Des patients en fin de vie ont subi des pressions afin de ne pas avoir recours à l’aide médicale à mourir lors de leur passage dans des maisons de soins palliatifs québécoises, selon le ministère de la Santé et des Services sociaux. Préoccupé par cette situation, Québec a demandé le 3 septembre à tous les directeurs généraux de maisons de soins palliatifs n’offrant pas encore l’aide médicale à mourir dans leur établissement de « reconsidérer » leur position.

Dans une lettre signée par la sous-ministre adjointe, la Dre Lucie Opatrny, et obtenue par La Presse, on peut lire qu’« il a été porté à l’attention du ministère de la Santé et des Services sociaux (MSSS) des situations où les patients ont été activement et avec pression encouragés à reconsidérer leur décision du choix de l’AMM [aide médicale à mourir] par les employés, ce qui apparaît très préoccupant ».

Victime d’une panne de courant, le MSSS n’a pas été en mesure, hier, de donner plus de détails sur les pressions subies par certains patients.

La situation n’étonne toutefois pas le Dr Georges L’Espérance, président de l’Association québécoise pour le droit de mourir dans la dignité.

C’est connu que ce genre de pression survient parfois.

Le Dr Georges L’Espérance

Directeur de la maison de soins palliatifs Michel Sarrazin et vice-président de l’Alliance des maisons de soins palliatifs du Québec, le Dr Alain-Philippe Lemieux affirme pour sa part avoir été « surpris » et « troublé » par le contenu de la lettre de la sous-ministre. Parlant des pressions que peuvent subir certains patients pour ne pas recevoir l’aide médicale à mourir, il assure qu’« aucune maison n’a de politique de ce genre ». Le Dr Lemieux n’a pas voulu commenter la situation davantage, car l’Alliance a demandé une rencontre avec la sous-ministre à ce sujet.

Éviter les transferts

Dans sa missive, la Dre Opatrny rappelle que l’article 13 de la Loi concernant les soins de fin de vie stipule que « les maisons de soins palliatifs déterminent les soins de fin de vie qu’elles offrent dans leurs locaux ». La sous-ministre souligne que « les maisons de soins palliatifs se sont prévalues de manière variable de cette prérogative de la Loi leur permettant d’offrir ou non l’AMM en leurs murs par rapport aux établissements du réseau de la santé et des services sociaux pour qui c’est une obligation ».

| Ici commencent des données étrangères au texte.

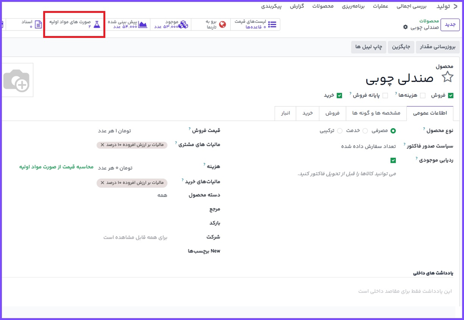Enable the هزینه‌ها (Expenses) checkbox
Screen dimensions: 464x320
click(x=423, y=95)
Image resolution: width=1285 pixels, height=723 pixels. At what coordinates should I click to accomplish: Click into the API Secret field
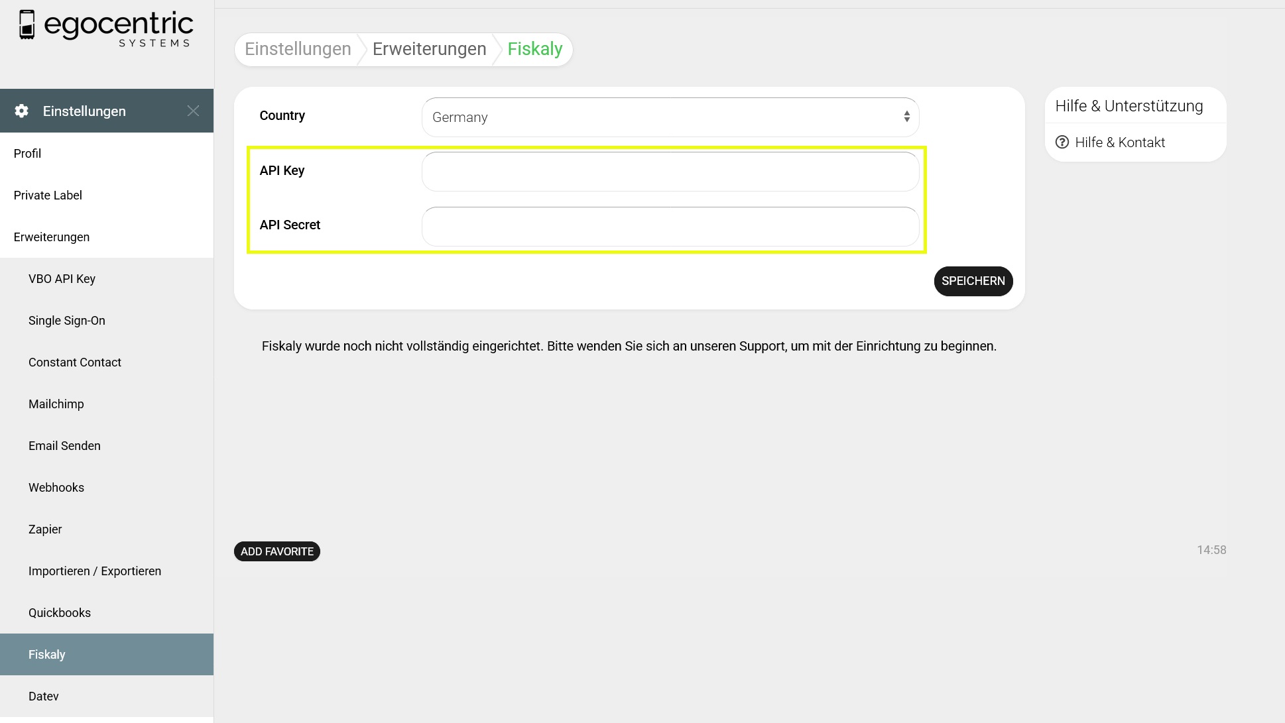coord(670,227)
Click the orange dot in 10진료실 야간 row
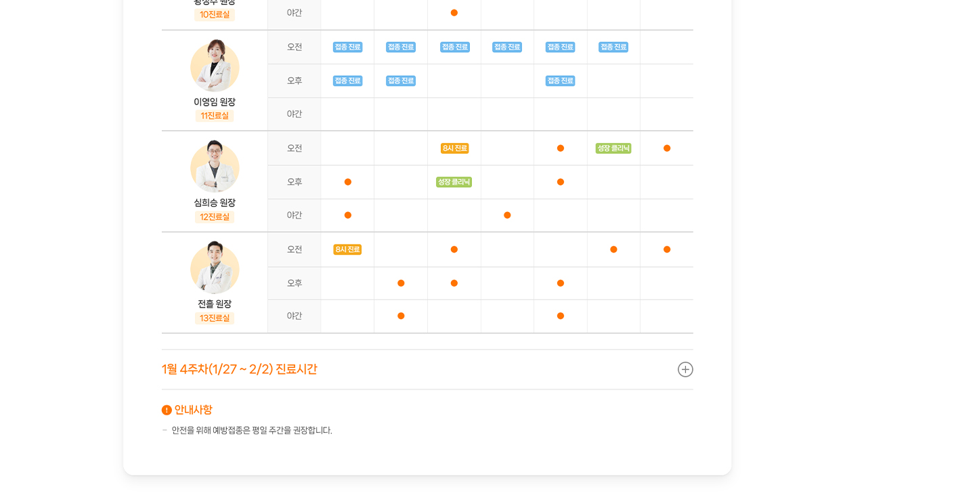The height and width of the screenshot is (500, 975). (x=454, y=13)
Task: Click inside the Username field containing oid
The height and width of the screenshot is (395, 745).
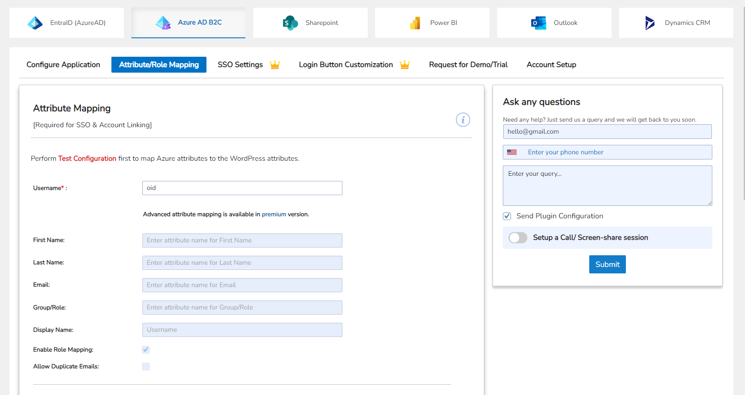Action: 242,188
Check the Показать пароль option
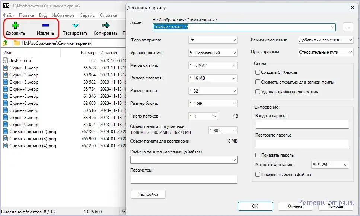 pyautogui.click(x=258, y=155)
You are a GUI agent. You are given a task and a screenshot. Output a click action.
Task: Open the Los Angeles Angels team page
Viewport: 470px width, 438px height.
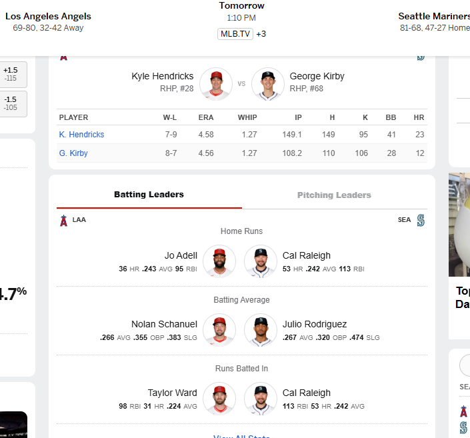(48, 16)
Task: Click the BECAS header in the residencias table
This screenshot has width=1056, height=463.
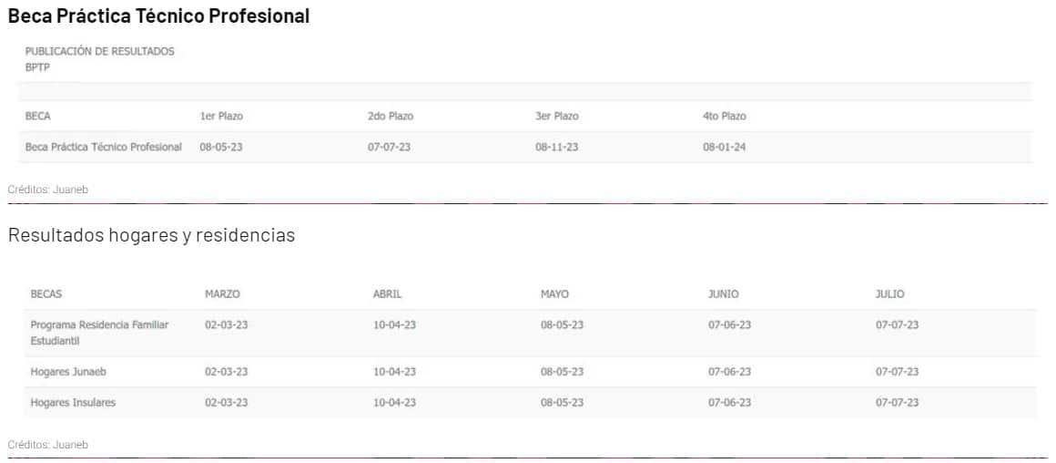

La sous-ministre souligne que plusieurs maisons de soins palliatifs ont revu leur position initiale et offrent désormais l’AMM, ce qui permet « d’éviter les transferts vers un autre établissement pendant cette période sensible et intense pour le patient et ses proches ». Mais dans 28 des 35 maisons de soins palliatifs du Québec, l’AMM n’est toujours pas offerte, confirme la porte-parole du Ministère, Marie-Claude Lacasse.

Appel au changement

Le Dr L’Espérance critique sévèrement les maisons de soins palliatifs qui transfèrent les patients qui veulent recevoir l’aide médicale à mourir vers d’autres établissements, « parfois en plein hiver, le soir ». « Ça n’a pas de sens », dit-il. Il juge la situation d’autant plus inacceptable que les maisons de soins palliatifs sont en partie financées par des fonds publics. « On ne peut pas mettre les croyances des médecins et des intervenants en avant du désir des patients », plaide le Dr L’Espérance, qui rappelle que les médecins peuvent refuser de donner l’aide médicale à mourir, mais qu’ils ont alors l’obligation d’adresser le patient à un confrère.

Dans sa lettre, la sous-ministre Lucie Opatrny écrit que la Commission sur les soins de fin de vie a recommandé en janvier que les maisons de soins palliatifs « reconsidèrent leur position de ne pas offrir l’AMM en leurs murs ».

« Sur la base de l’ensemble de ces considérations, le MSSS vous invite à reconsidérer avec vos équipes soignantes et officiellement par la voie de votre conseil d’administration la position de votre maison de soins palliatifs relativement à la possibilité d’offrir l’AMM dans vos locaux et d’assurer une vigile au regard des situations rapportées », peut-on lire.